[Saved entries]
+ + +
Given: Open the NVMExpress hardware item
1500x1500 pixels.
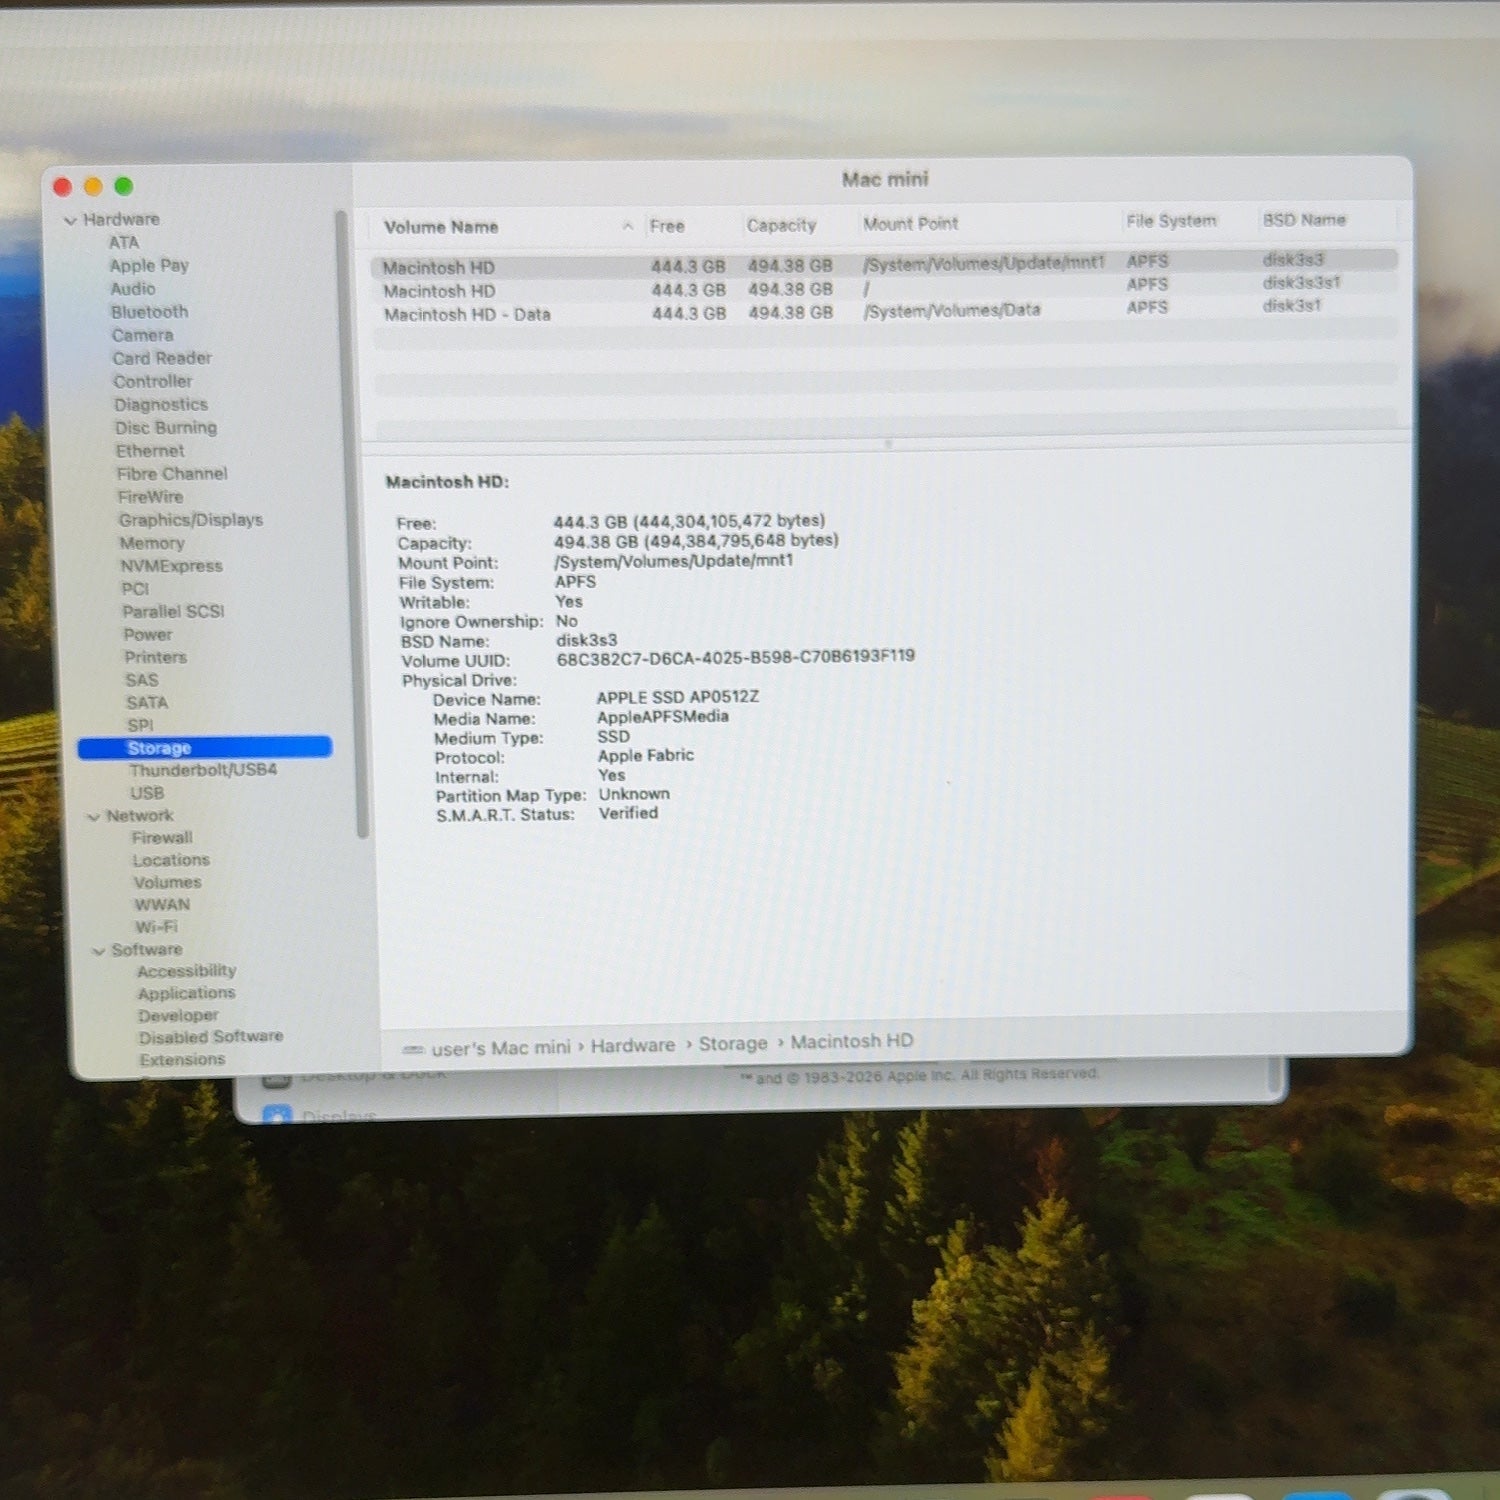Looking at the screenshot, I should coord(171,566).
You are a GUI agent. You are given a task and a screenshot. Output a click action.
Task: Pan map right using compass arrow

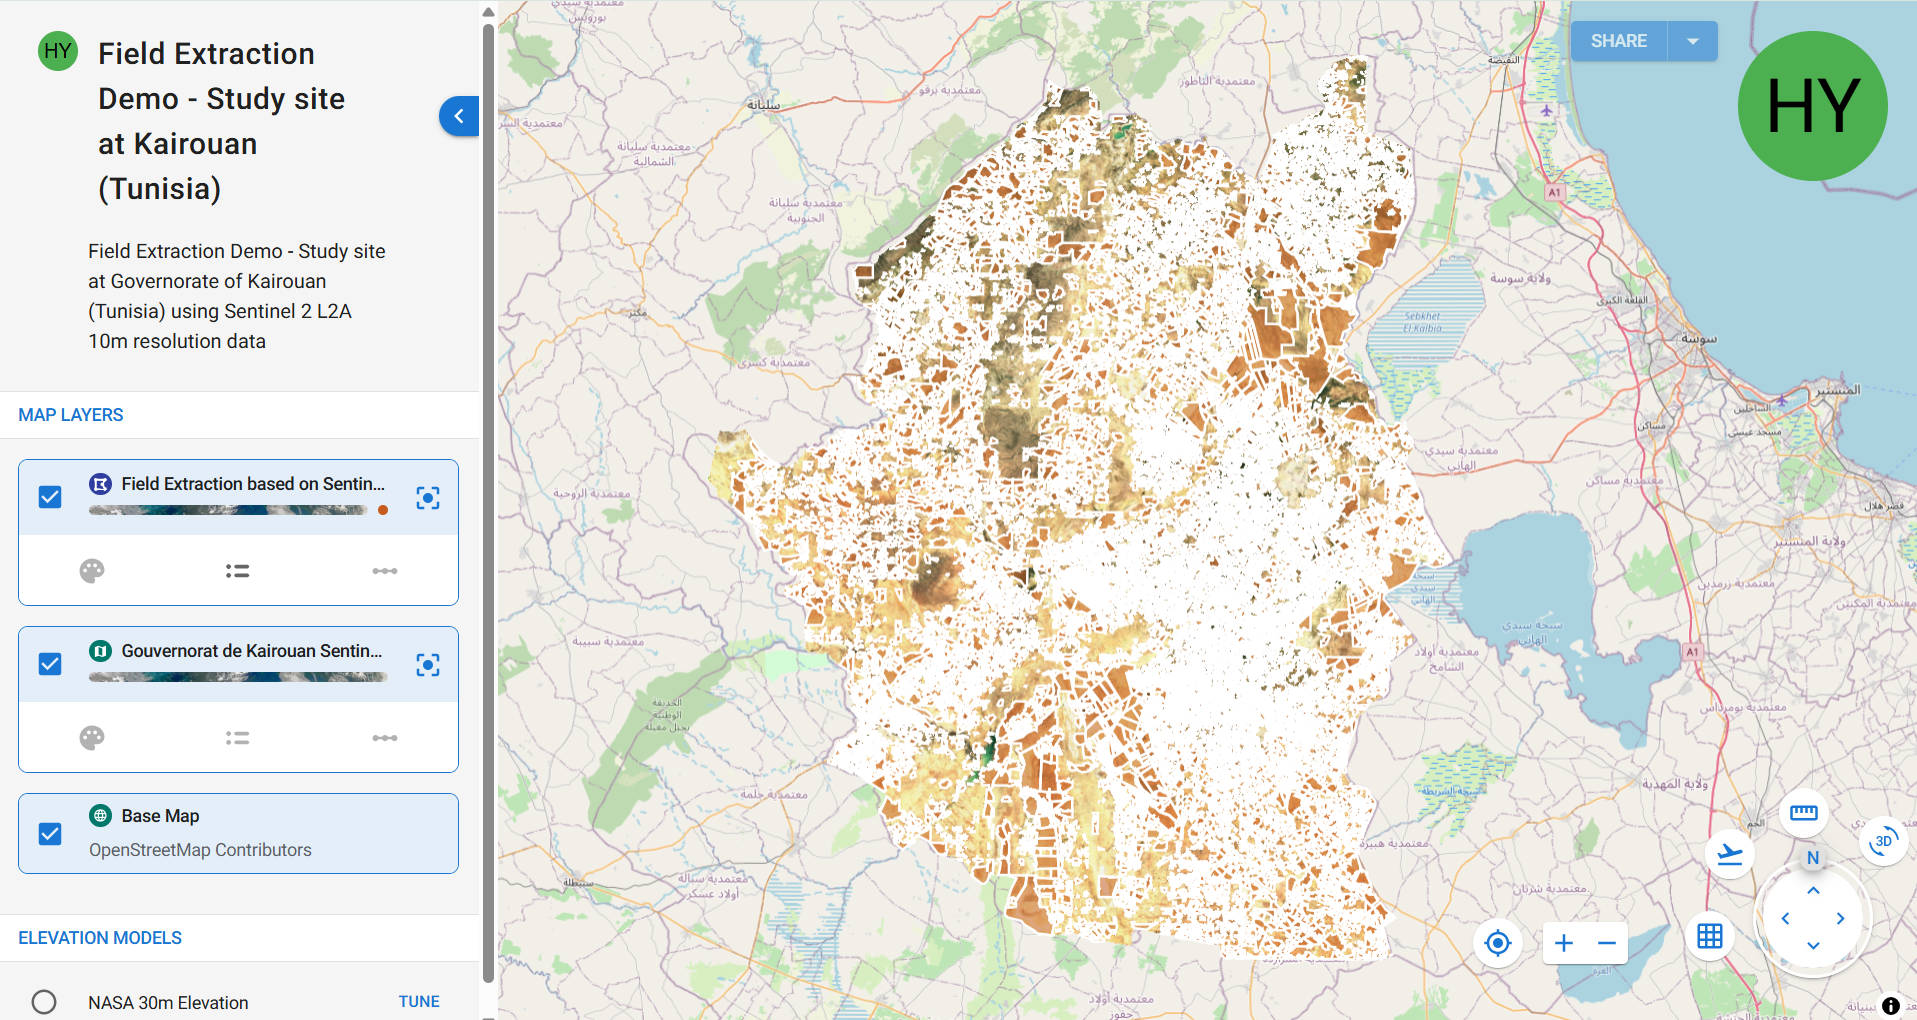(x=1840, y=918)
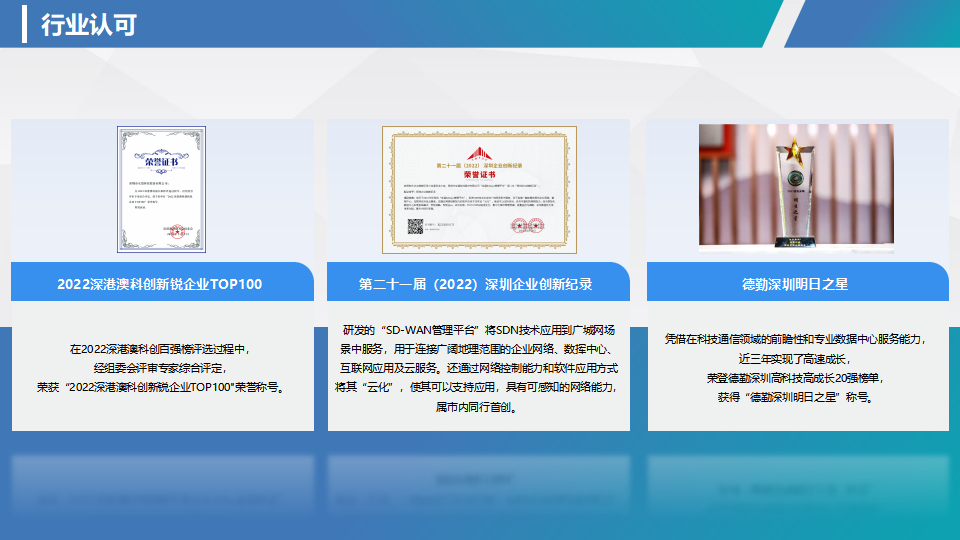Click the 德勤深圳明日之星 header
This screenshot has height=540, width=960.
tap(796, 284)
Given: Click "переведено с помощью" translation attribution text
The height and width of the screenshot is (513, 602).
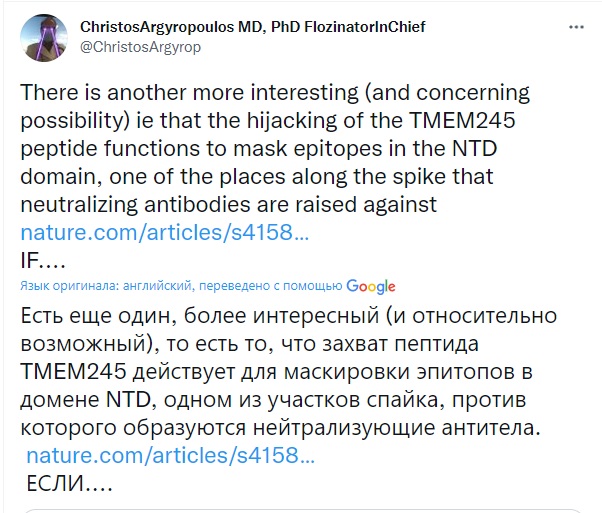Looking at the screenshot, I should pyautogui.click(x=282, y=286).
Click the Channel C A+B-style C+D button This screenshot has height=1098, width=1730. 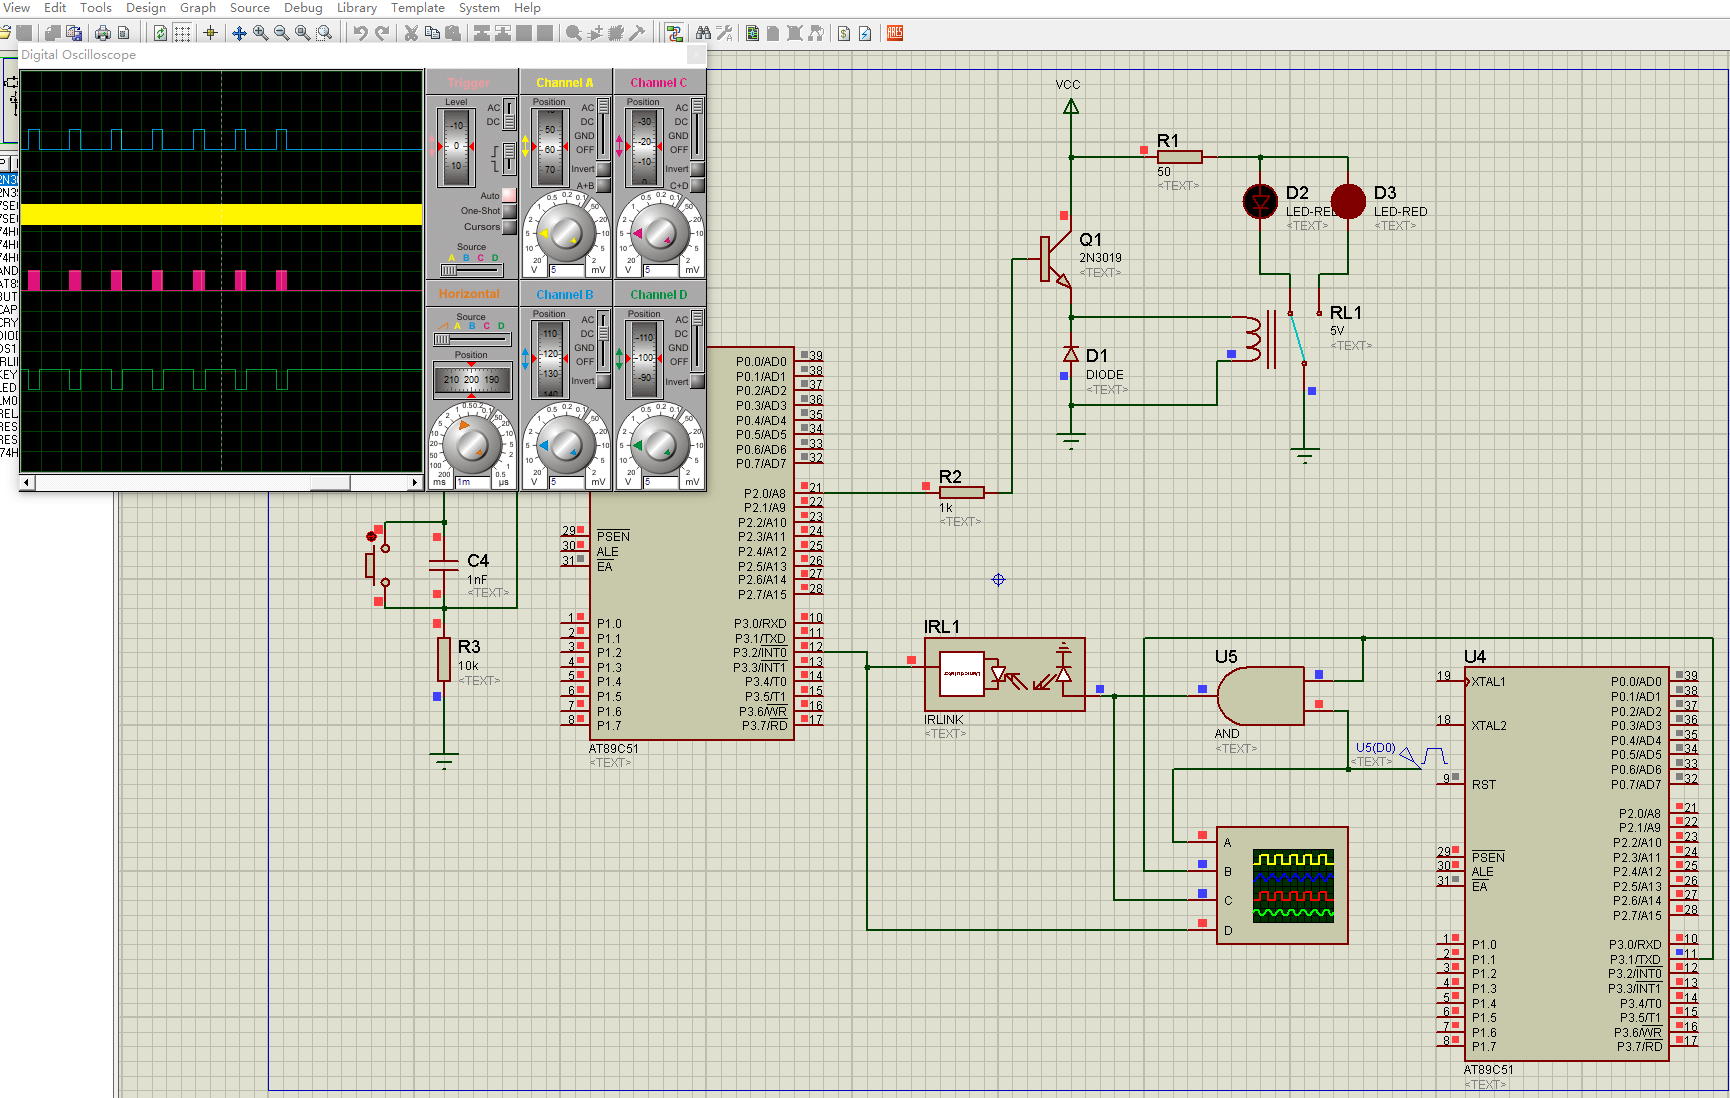pyautogui.click(x=697, y=185)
+ + +
**What to do**: In the data above, take the line with "You are a GUI", the line with "translation attribution text", and every line between, and set them down exactly without pictures.

**Exercise solution**:
You are a GUI agent. You are given a task and a screenshot. Output a click action.
Task: Pan map right using compass arrow

(x=1840, y=918)
Click the 德勤深圳明日之星 header
This screenshot has height=540, width=960.
tap(796, 284)
Given: Click "переведено с помощью" translation attribution text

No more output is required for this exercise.